## GIVEN PASSAGE

Book Review – The Secret Diary of Adrian Mole aged 13 3/4

Cover ImageTitle: The Secret Diary of Adrian Mole aged 13 and 3/4

Author: Sue Townsend

Publisher: Penguin

Date: 1982 (originally published), 2012 (30th anniversary edition)

Format: Paperback (259 pages)

Synopsis: “Friday January 2nd: I felt rotten today. It’s my mother’s fault for singing ‘My Way’ at two o’clock in the morning at the top of the stairs. Just my luck to have a mother like her. There is a chance my parents could be alcoholics. Next year I could be in a children’s home.”

Meet Adrian Mole, a hapless teenager providing an unabashed, pimples-and-all glimpse into adolescent life. Telling us candidly about his parents’ marital troubles, The Dog, and his life as a tortured poet and ‘misunderstood intellectual’, Adrian’s painfully honest diary is still hilarious and compelling reading thirty years after it first appeared.

Apparently, having been born and raised in Britain, I must have been living under a rock not to have read any of the Adrian Mole books before. He was the Harry Potter of the 1980s and Sue Townsend was the equivalent of J.K. Rowling. The books were read by children, teenagers and adults alike – and they still are. Since it was set in the late 1980s when Margaret Thatcher was our Prime Minister and I was just a toddler, there were a few cultural references which went over my head, but that didn’t affect my enjoyment of the novel.

## RAW DATA
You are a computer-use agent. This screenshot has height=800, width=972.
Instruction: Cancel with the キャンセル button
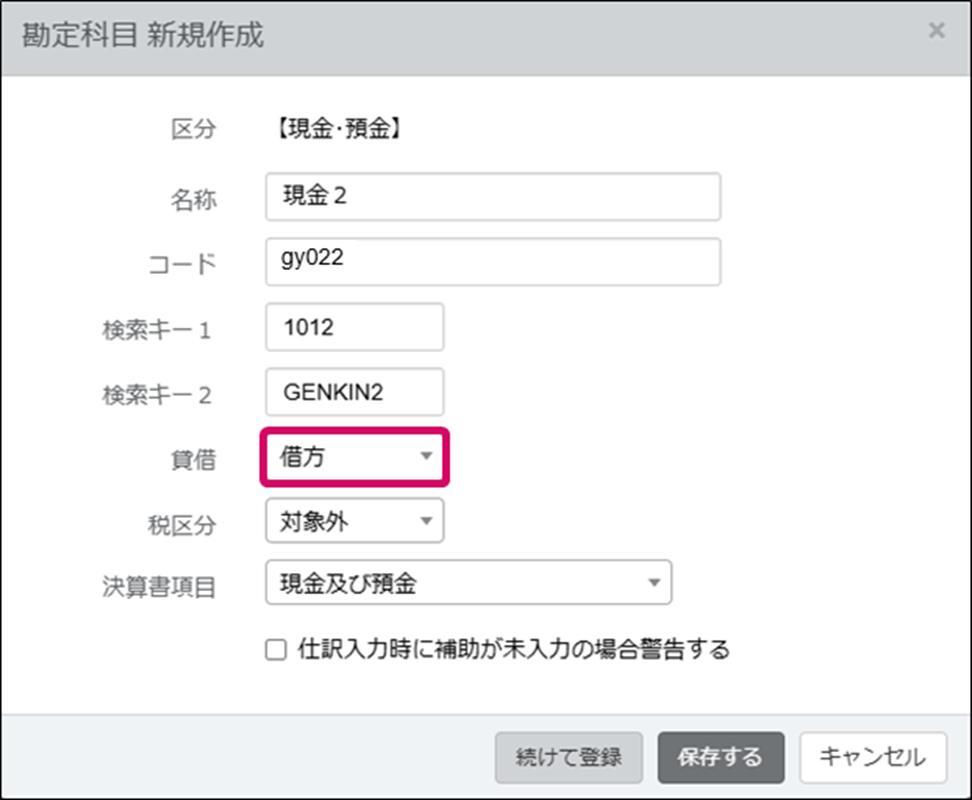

## THE PROBLEM
Continue the Adrian Mole book review from its last sentence, in the same voice.

## EXERCISE RESPONSE
This was, hands down, one of the funniest books I have ever read. It takes a lot for a book to make me have a visible reaction since I usually keep my thoughts to myself while I’m reading, but this one had me full on laughing out loud to the point of tears. The whole novel is told through a series of Adrian’s diary entries, written over the course of a year, during which time he has to deal with hopeless and selfish parents, a grumpy elderly man he befriends, and the demands of Pandora, the love of his life.

I love Adrian’s way of looking at things. Life constantly lets him down and yet he takes it all in his stride with a deadpan wit that I really enjoyed. For example, when he tries to explain his troubled home life to his teacher, the response is less than satisfactory (and provides an insight into the politically incorrect days of the 1980s!):

Friday September 11th: Had a long talk with Mr Dock. I explained that I was a one-parent family child with an unemployed, bad-tempered father. Mr Dock said he wouldn’t care if I was the offspring of a black, lesbian, one-legged mother and an Arab, leprous, hump-backed-dwarf father as long as my essays were lucid, intelligent and unpretentious. So much for pastoral care! (p.159)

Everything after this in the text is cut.